Ambelin Kwaymullina, Billie and the Blue Bike, Magabala Books, February 2021, 32 pp., RRP $24.99 (hbk), ISBN 9781925936124
Billie wants a new bike, but Mum doesn’t have any money spare to buy it. Uncle Jack could buy it for her, but he won’t. Instead, he’ll give her a job to earn the money to buy it for herself. But making money takes time, and Billie doesn’t want to wait – she wants the bike now!
In a series of unsuccessful ventures, Billie tries some crazy schemes to earn a quick buck. She soon learns that there is no getting rich quick – hard work is the best way to make money.
Written and illustrated by award-wining Palyku woman Ambelin Kwaymullina, Billie and the Blue Bike is here to teach kids some financial literacy through Billie’s colourful, crazy adventures.

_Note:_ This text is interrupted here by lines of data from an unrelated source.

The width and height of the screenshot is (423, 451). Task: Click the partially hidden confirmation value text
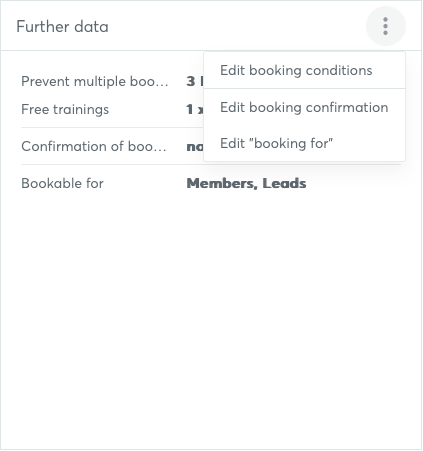(x=195, y=147)
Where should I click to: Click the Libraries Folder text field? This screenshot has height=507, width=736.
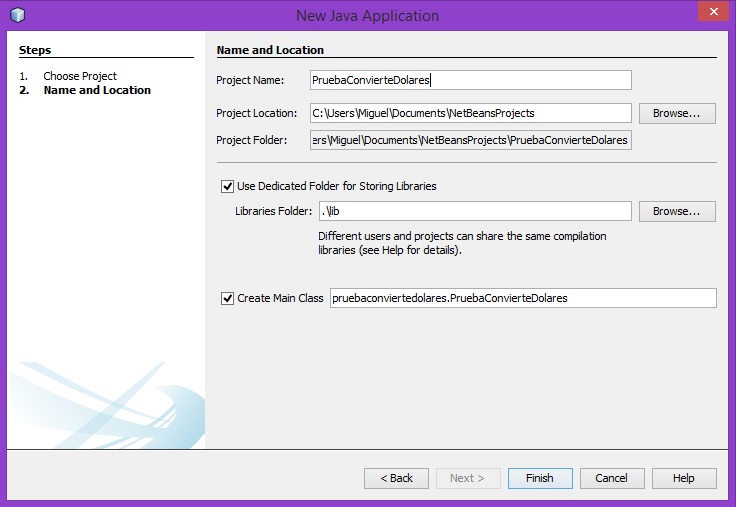point(474,211)
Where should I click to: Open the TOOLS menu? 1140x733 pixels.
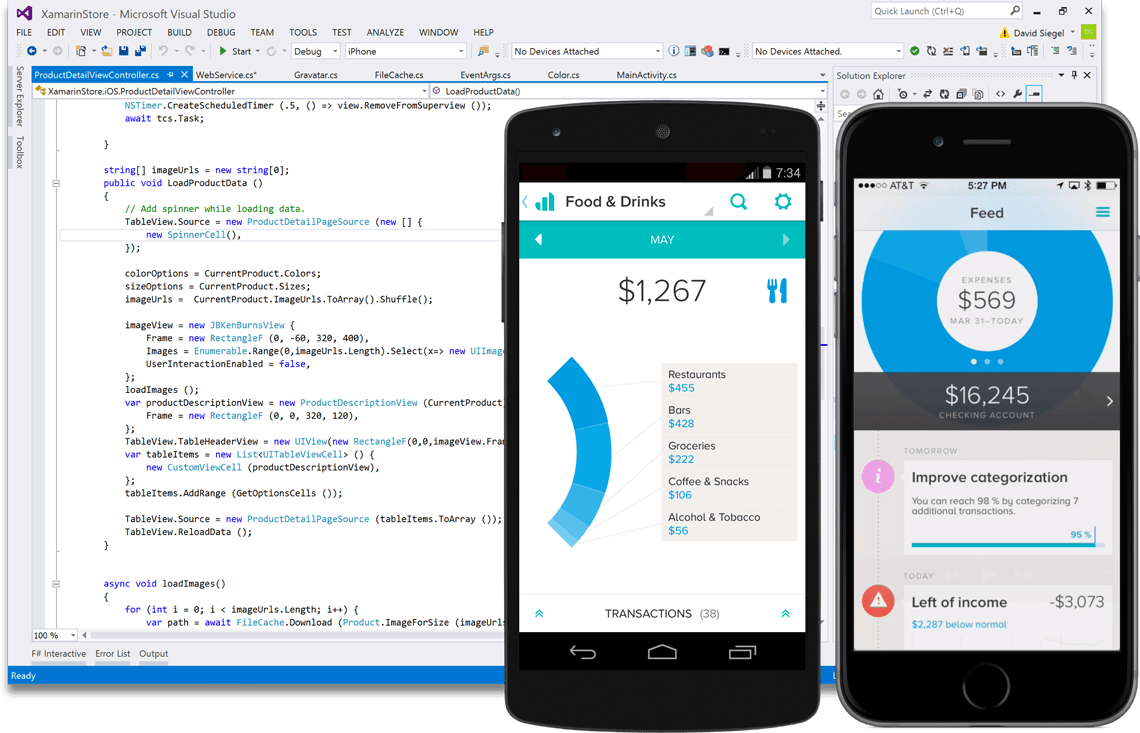tap(302, 31)
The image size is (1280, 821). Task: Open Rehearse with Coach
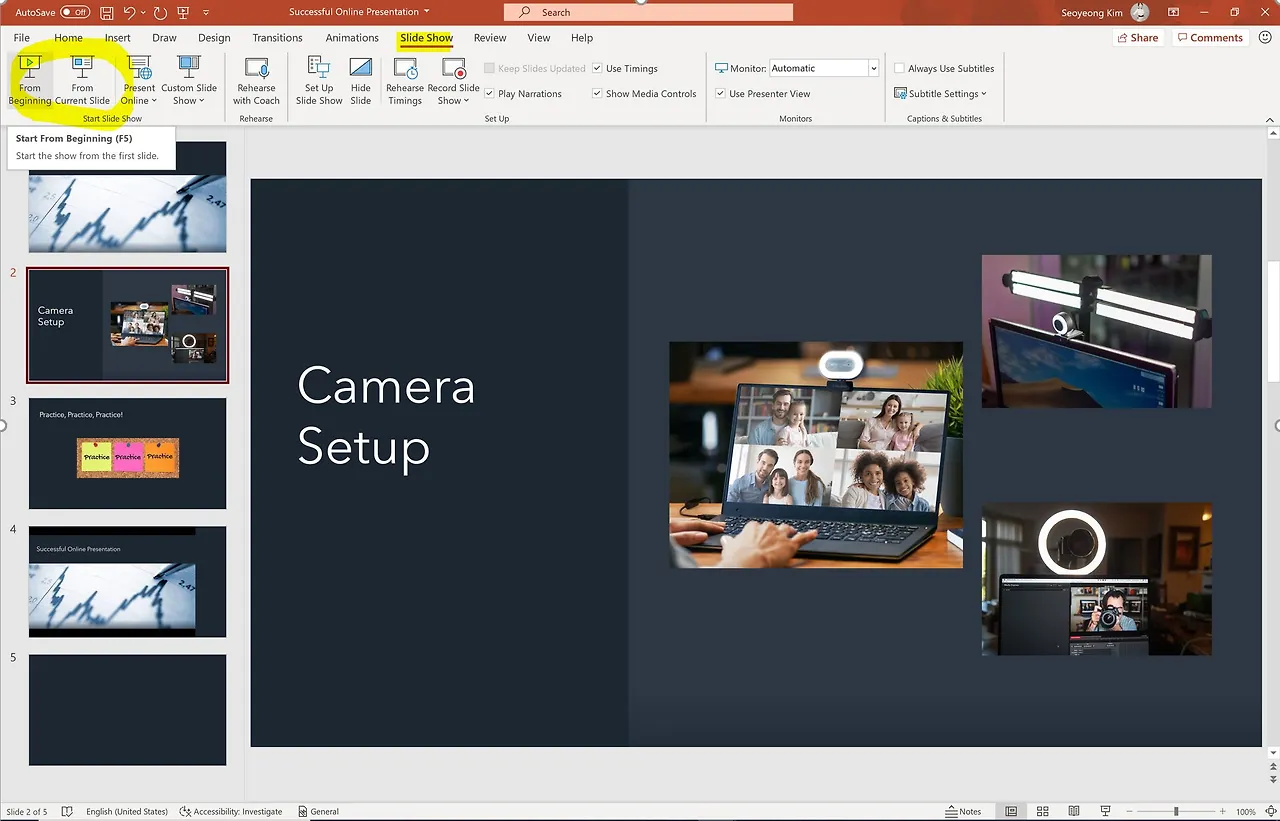pyautogui.click(x=256, y=80)
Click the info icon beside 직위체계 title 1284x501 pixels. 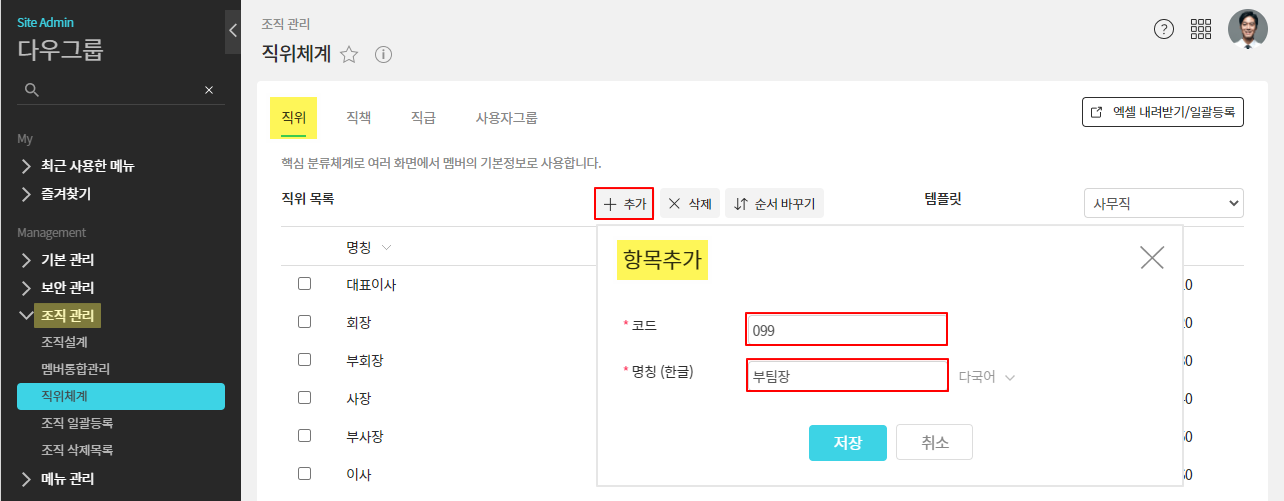pyautogui.click(x=383, y=55)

This is more than just a fun story. Kwaymullina teamed up with Yarning Foundation and Bibbulmun Fund, creating Billie and the Blue Bike to help improve the financial literacy of Aboriginal children. She includes fundamental elements of financial literacy, presenting them to children in a fun, colourful way.
Because of its didactic nature, Billie and the Blue Bike is unlikely to be one of those stories young readers ask for time and time again. But that is not its purpose. Billie’s story is an excellent jumping-off point for parents and teachers to talk about money. There are so many discussion points along the way to stop and discuss. Billie’s short cuts and schemes come to nothing at the end of the day – an excellent lesson for us all. It is only after she puts her head down and works week after week that Billie gets what she wants – $100 to buy herself a new bike!
Brightly coloured illustrations, also by Ambelin Kwaymullina, are a perfect addition to the story. They follow Billie’s journey, providing plenty of opportunities for counting along the way.
Billie and the Blue Bike can be used over and over by both parents and teachers. Full of discussion points but simple enough for the early reader, it is a perfect addition for any home or classroom library.